E magari comprarmi anche un gelato al cioccolato. Affogare nel gelato e non pensare più a niente. Sono stata solo un'illusa. Una stupida, immatura, infantile illusa.
"Lo fa per difendersi da te", mi urla dietro appena faccio qualche passo verso l'uscita.
"E' la giustificazione più stupida che abbia mai sentito".
Un signore mi passa davanti, scusandosi per l'intromissione e sparisce verso il bancone del bar.
"E' geloso di te. E cosa ancora peggiore è convinto che tu non lo sia di lui".

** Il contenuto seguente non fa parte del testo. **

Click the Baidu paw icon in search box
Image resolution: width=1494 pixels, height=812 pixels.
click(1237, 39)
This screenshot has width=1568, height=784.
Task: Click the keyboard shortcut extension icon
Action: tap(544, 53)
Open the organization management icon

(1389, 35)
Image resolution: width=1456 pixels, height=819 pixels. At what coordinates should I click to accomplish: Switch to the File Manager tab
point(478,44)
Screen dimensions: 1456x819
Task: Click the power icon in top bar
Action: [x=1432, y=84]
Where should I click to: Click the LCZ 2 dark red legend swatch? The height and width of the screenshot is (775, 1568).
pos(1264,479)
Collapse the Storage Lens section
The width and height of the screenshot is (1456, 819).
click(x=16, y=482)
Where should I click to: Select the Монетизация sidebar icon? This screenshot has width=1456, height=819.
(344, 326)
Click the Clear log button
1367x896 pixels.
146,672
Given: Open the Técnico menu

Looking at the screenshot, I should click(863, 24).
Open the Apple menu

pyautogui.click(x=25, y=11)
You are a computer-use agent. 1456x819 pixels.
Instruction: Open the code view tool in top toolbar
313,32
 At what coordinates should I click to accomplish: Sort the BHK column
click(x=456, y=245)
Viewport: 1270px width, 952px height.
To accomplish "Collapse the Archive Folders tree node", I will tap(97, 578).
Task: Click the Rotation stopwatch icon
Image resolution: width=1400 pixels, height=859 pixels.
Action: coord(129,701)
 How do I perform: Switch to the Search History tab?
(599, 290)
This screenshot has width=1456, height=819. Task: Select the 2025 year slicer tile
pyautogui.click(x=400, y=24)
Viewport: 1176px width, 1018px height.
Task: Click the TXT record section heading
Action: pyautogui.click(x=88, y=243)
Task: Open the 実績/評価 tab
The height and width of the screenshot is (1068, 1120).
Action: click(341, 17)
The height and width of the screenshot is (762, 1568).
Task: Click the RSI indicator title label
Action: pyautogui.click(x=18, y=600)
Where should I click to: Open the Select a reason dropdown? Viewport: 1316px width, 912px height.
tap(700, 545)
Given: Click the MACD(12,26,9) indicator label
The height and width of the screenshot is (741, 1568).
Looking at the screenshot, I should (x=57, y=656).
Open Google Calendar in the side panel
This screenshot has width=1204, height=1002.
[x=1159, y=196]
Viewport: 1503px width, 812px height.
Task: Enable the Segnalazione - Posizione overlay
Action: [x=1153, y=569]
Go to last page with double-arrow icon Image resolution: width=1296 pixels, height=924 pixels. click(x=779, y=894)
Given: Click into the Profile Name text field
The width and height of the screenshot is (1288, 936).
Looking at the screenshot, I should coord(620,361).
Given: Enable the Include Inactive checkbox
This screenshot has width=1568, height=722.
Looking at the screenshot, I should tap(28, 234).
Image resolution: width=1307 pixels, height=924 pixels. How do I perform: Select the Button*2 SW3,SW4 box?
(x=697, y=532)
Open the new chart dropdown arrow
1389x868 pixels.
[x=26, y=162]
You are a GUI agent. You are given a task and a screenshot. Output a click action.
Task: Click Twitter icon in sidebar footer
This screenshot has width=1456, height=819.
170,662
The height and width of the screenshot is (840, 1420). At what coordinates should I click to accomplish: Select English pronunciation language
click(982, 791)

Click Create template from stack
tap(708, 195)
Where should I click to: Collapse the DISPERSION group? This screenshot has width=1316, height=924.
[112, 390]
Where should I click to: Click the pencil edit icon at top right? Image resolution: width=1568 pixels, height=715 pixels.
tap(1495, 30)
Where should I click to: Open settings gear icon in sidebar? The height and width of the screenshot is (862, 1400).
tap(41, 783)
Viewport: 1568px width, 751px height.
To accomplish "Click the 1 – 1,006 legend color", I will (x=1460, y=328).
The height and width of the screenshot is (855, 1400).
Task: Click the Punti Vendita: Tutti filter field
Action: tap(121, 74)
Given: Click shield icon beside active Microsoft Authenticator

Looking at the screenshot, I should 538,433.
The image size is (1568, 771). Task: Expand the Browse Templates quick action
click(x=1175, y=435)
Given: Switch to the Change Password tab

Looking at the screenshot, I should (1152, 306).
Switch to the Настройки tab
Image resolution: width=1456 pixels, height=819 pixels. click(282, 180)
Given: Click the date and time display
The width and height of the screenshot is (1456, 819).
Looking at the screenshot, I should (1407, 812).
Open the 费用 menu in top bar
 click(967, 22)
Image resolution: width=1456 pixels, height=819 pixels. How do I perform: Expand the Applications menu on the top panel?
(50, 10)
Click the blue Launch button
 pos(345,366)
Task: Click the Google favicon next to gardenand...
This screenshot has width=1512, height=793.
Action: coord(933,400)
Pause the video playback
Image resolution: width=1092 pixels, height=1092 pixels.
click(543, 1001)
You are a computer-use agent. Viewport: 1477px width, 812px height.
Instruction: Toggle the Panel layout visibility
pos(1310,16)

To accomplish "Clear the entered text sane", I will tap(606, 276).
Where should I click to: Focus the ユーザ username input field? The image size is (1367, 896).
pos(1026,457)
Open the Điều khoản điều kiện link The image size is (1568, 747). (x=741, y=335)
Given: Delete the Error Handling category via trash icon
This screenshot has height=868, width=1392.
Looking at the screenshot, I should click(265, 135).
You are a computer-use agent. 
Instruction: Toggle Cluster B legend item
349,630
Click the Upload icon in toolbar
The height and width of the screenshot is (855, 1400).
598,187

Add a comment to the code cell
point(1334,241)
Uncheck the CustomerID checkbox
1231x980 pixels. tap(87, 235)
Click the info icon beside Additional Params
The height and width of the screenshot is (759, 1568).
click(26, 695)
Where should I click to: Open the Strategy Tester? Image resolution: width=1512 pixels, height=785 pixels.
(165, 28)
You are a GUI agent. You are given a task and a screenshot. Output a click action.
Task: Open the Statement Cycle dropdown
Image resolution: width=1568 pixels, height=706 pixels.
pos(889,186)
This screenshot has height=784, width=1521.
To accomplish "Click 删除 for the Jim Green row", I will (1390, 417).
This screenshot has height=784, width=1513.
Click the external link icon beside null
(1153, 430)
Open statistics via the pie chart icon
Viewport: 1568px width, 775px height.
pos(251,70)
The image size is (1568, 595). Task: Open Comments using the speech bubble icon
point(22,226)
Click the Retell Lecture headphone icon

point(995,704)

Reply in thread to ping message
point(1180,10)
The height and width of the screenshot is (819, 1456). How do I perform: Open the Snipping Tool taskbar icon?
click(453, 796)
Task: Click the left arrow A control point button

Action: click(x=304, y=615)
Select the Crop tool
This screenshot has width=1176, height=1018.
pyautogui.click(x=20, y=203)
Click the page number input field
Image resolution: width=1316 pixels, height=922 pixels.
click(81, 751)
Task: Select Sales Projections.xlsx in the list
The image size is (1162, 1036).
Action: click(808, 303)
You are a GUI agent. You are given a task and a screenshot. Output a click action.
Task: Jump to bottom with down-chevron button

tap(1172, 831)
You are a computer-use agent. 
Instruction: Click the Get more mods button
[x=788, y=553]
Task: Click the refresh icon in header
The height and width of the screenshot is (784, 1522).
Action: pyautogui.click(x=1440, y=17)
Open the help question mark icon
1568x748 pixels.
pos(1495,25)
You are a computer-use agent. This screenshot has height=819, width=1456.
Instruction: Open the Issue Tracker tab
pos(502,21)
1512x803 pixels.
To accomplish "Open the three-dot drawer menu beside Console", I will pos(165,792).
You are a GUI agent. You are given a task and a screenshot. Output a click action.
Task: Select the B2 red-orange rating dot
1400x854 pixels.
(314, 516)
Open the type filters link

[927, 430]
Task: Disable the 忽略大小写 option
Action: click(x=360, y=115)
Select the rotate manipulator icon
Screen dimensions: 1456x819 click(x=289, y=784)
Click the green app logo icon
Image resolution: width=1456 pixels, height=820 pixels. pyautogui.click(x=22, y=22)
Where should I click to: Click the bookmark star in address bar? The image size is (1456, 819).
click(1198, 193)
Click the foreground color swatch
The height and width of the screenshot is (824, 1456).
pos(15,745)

"Anche questa giustificazione fa un po' schifo".
Il dottor Lucas fa schioccare la lingue tre volte. "Vuoi la dimostrazione che non ha occhi che per te?".
Incrocio le braccia, scettica. "Puoi dimostrarlo?".
In risposta Lucas arraffa un tovaglioli di carta e una penna, incurvandosi un momento sul tavolino per scrivere qualcosa. Infine si alza e me lo consegna.
"Sophia Street, 248?", leggo a voce alta, senza capire.
"Vieni lì stasera. Alle nove. E avrai la tua dimostrazione".